▶ TRY IT:
Every line of the entries below that mentions "Given" is to be copied out.

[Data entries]
=== Begin Enclosure ===

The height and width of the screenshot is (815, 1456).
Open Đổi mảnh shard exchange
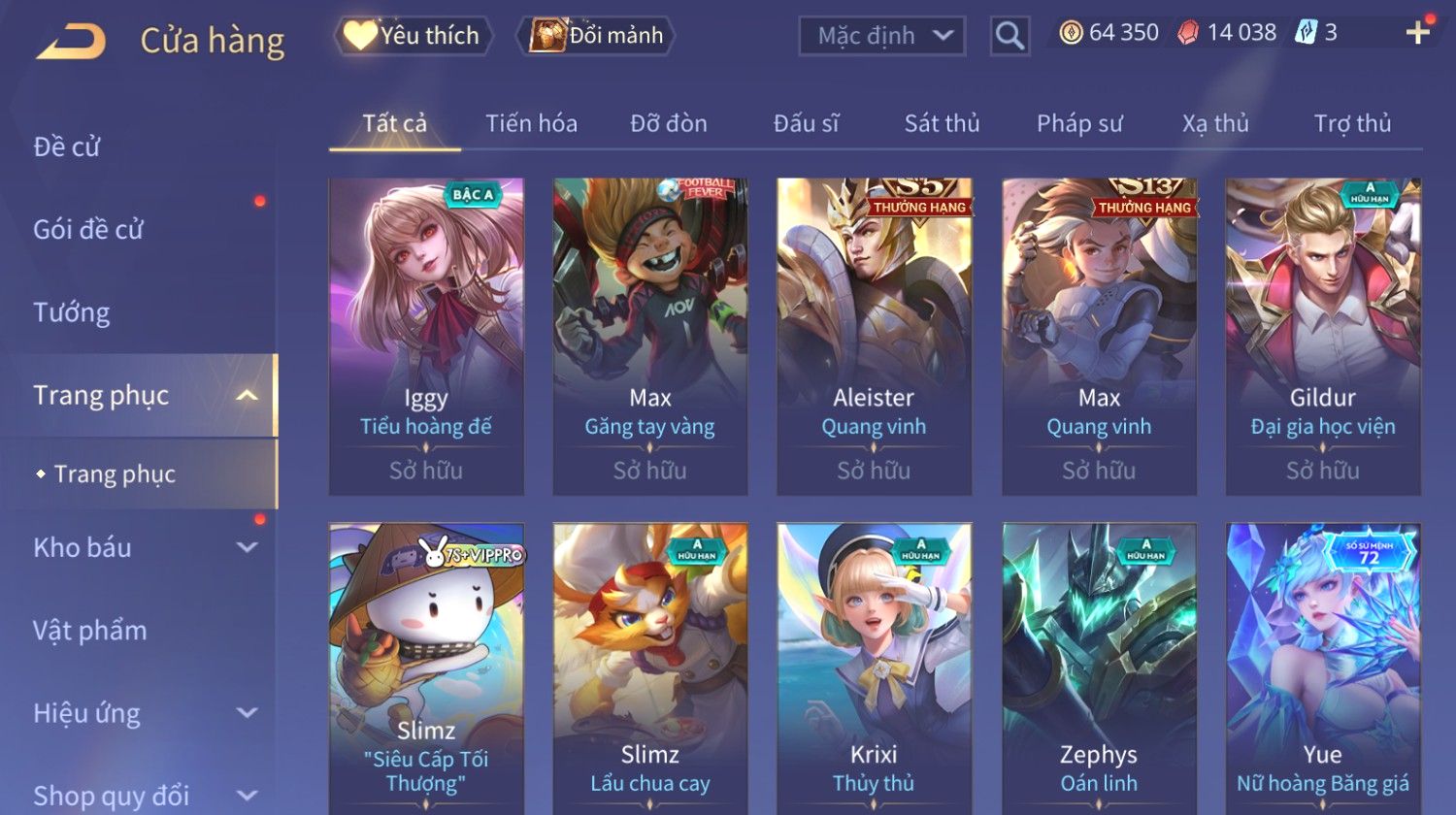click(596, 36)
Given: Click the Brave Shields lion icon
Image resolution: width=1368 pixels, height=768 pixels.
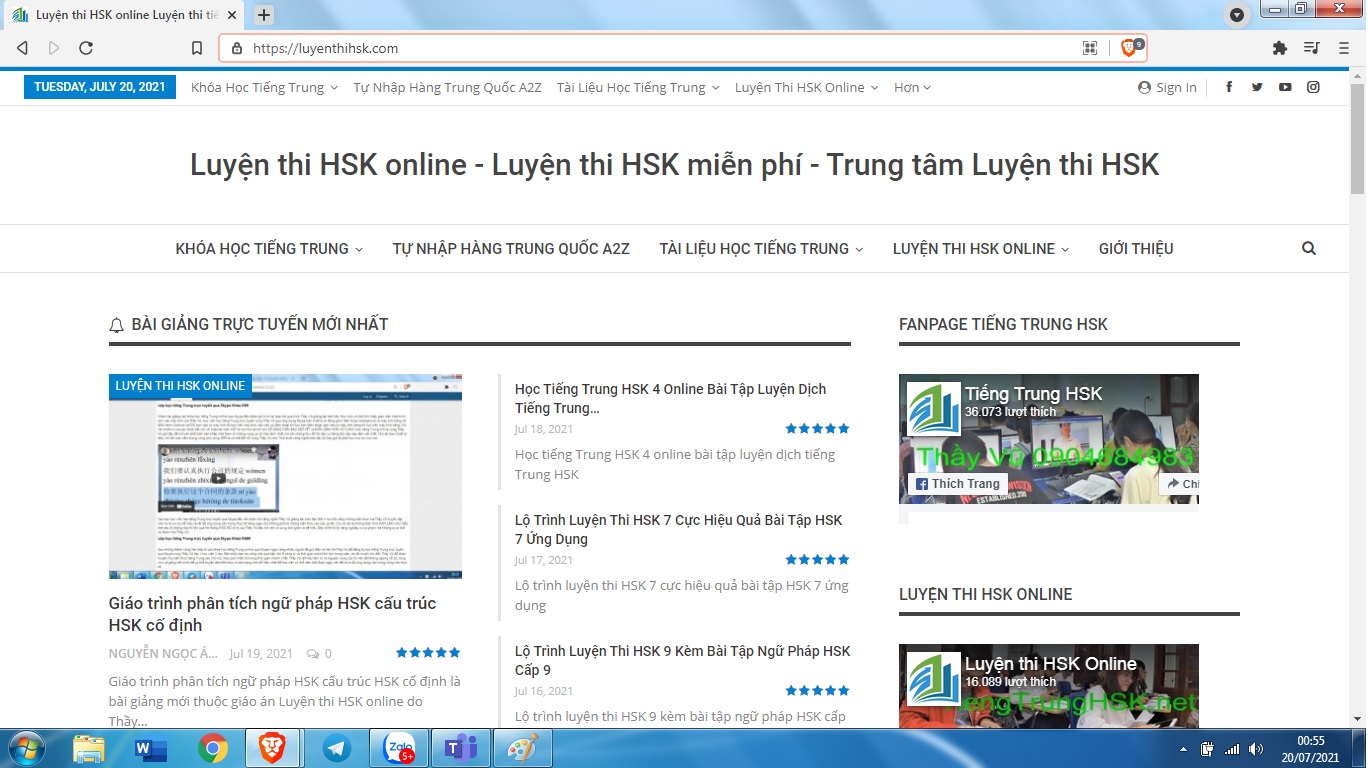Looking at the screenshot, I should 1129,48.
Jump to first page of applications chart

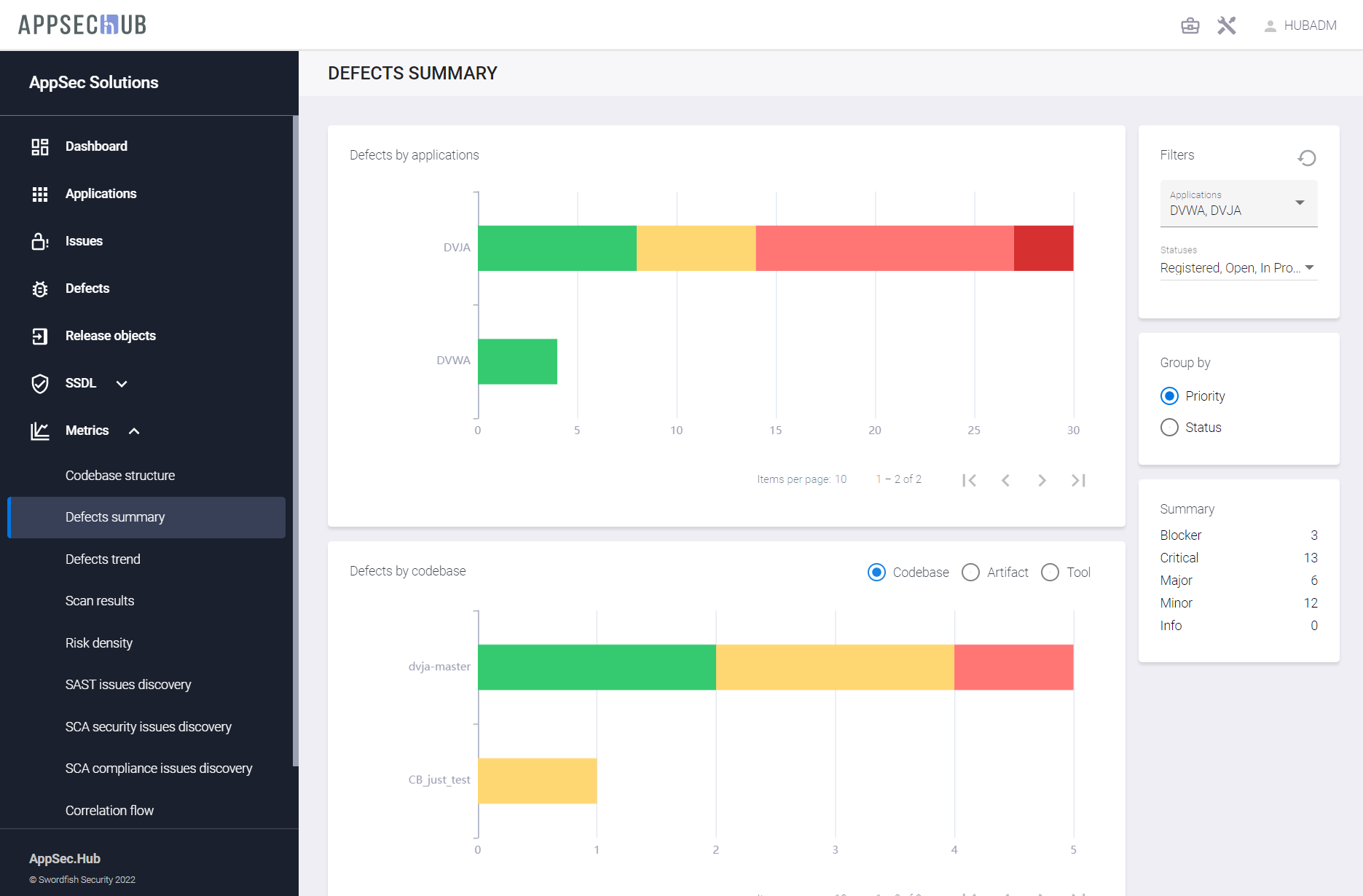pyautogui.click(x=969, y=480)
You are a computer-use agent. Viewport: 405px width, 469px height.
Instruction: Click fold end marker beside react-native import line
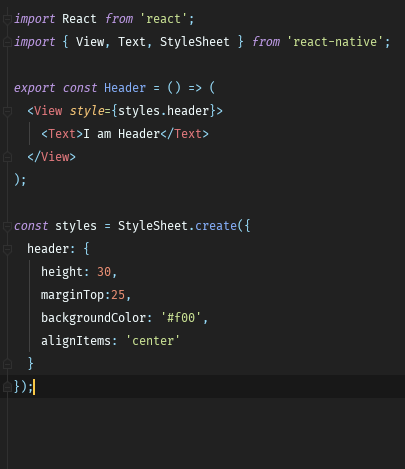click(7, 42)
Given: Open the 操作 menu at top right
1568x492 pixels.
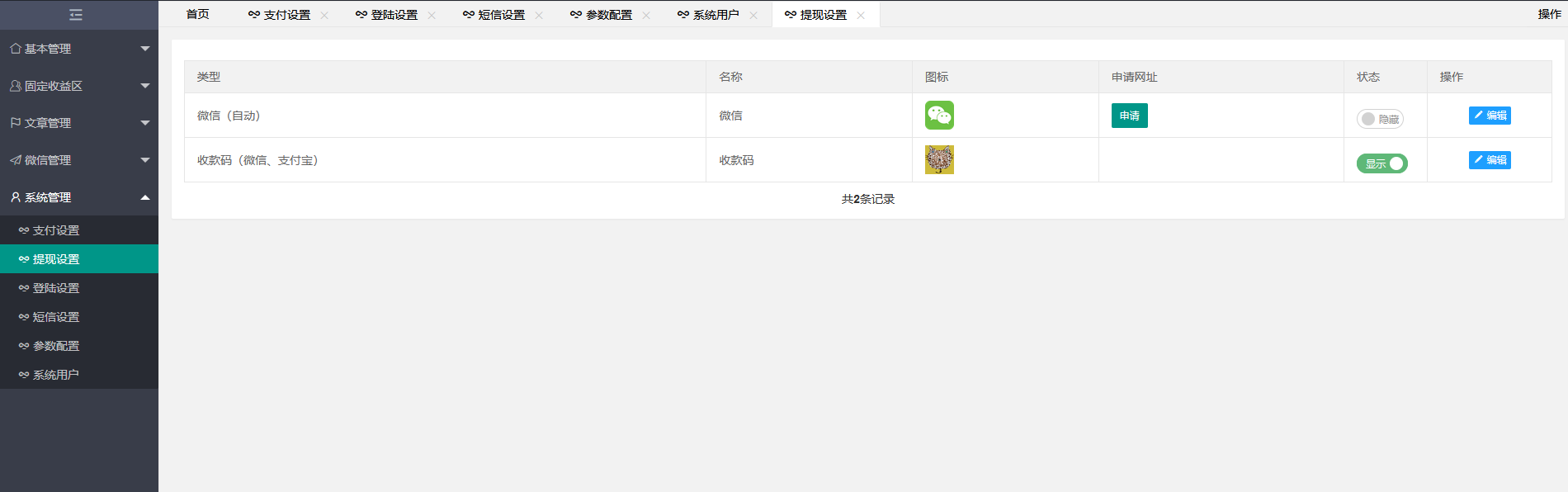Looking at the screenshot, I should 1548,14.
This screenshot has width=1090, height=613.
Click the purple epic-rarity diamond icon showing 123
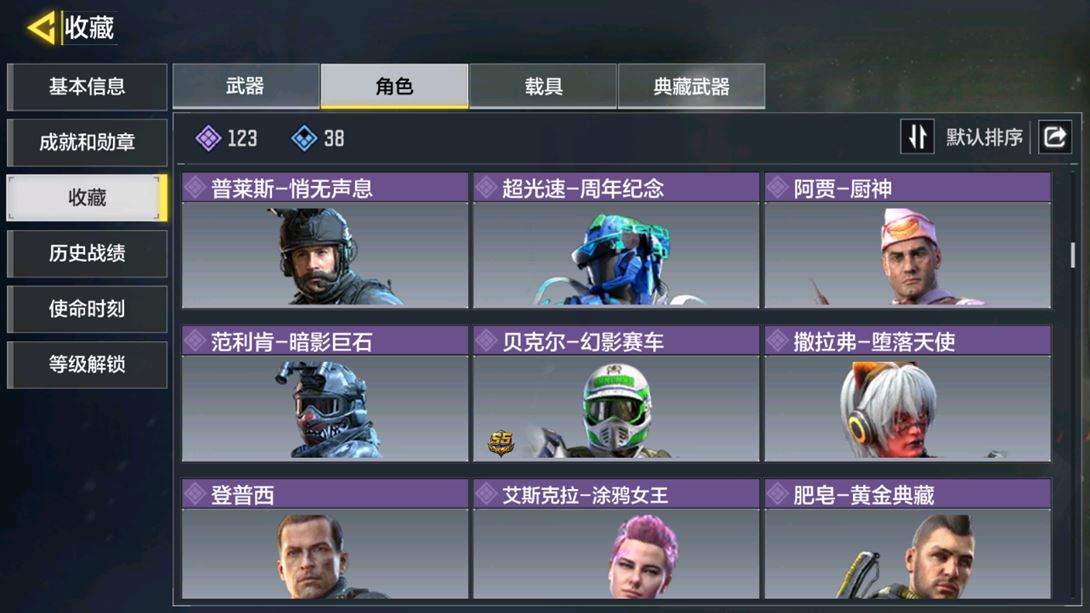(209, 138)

=== End Enclosure ===

▶ FINISHED EXERCISE:
Given: Click the Brave Shields lion icon
Given: Open the 操作 menu at top right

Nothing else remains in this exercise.